The mobile payments panelists predict that consumers will eventually migrate to mobile wallets—the speed and convenience of payment both for the merchant and consumer enhance this likelihood. However, the panelists agreed that some of the challenges to mobile payment adoption in the United States include lack of standardization, merchant investment hurdles, perceived security requirements, and lack of a clear value proposition for consumers.
Emerging risks in retail payments
Innovation introduces new risk factors. Several panelists highlighted the ongoing importance of protecting consumer information as the sophistication of financial crimes continues to increase. For instance, one panelist explained that in the card space, virtual prepaid cards can be funded by a transfer from another card or by phone or Internet, often times anonymously. In some cases, illicit funds can become instantly available from ATMs in more than 200 countries, without sharing confidential or bank information, which makes it very difficult for law enforcement to trace and monitor these funds.
Another panelist discussed the risk profiles of the different person-to-person (P2P) business models. For example, while the mobile channel is emerging as a viable method for P2P payments, telecom customer data—and, to a lesser extent, e-mail addresses—have become reliable ways to identify individuals to receive messages. However, they are not 100 percent reliable public directories. Some of the key risk distribution issues in a P2P environment include unauthorized transactions, intermediary error (such as misdirected payments), and fraud.

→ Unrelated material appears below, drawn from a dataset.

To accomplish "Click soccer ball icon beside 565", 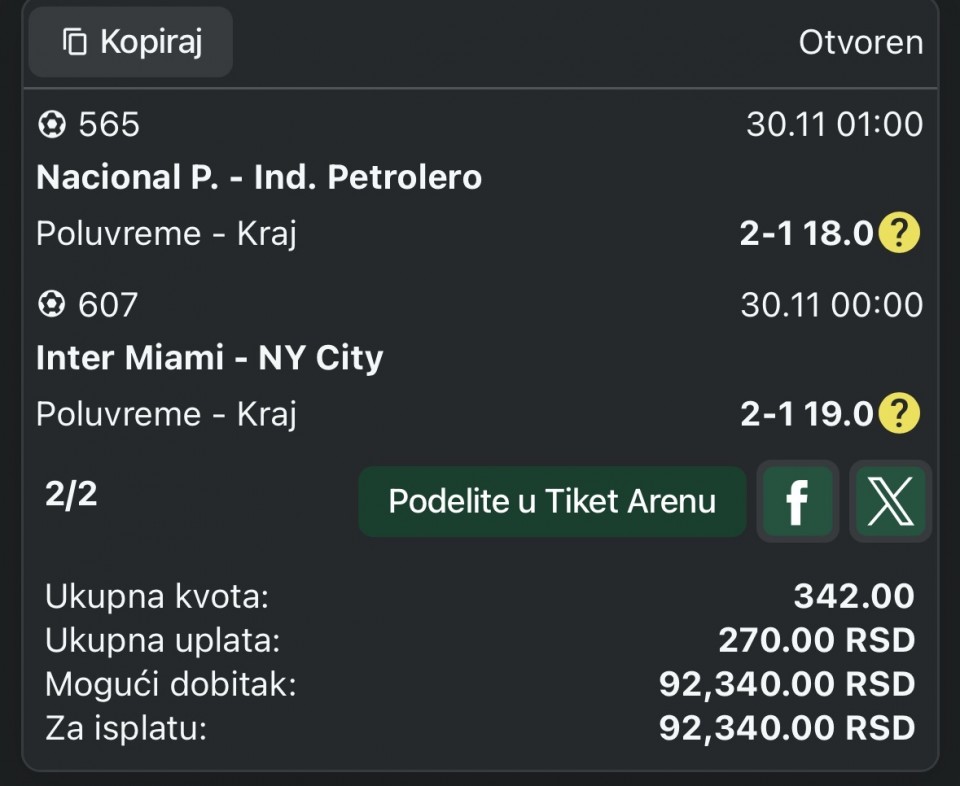I will [x=51, y=125].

Additionally, panelists discussed the emergence of payments in the social network realm. One panelist discussed how fraudsters use social network sites and the data they gather from those sites to commit cybercrimes such as identity theft and "clickjacking scams," which trick users into clicking on ads and other sites that divert them from safe and reputable sites. Another panelist discussed the rapidly growing new segment of social network "businesses" that leverage the payments platform but turn out to be shell or fraudulent businesses.
How to address emerging risks in new retail payments?
Fraud and risk detection and mitigation must keep pace with emerging payments trends. Advances in payments technology enable new ways to conduct retail payments but can also create new channels for criminals to exploit and commit payments crimes.
The panelists highlighted these issues and more while proffering ways for regulators, law enforcement, and others to work together towards mitigating and deterring risks and fraud in the emerging payments environment. All in attendance recognized that the challenges ahead are common to all parties involved, and information sharing along with collaborative action is imperative for achieving the goal of ensuring a safe and efficient payments system.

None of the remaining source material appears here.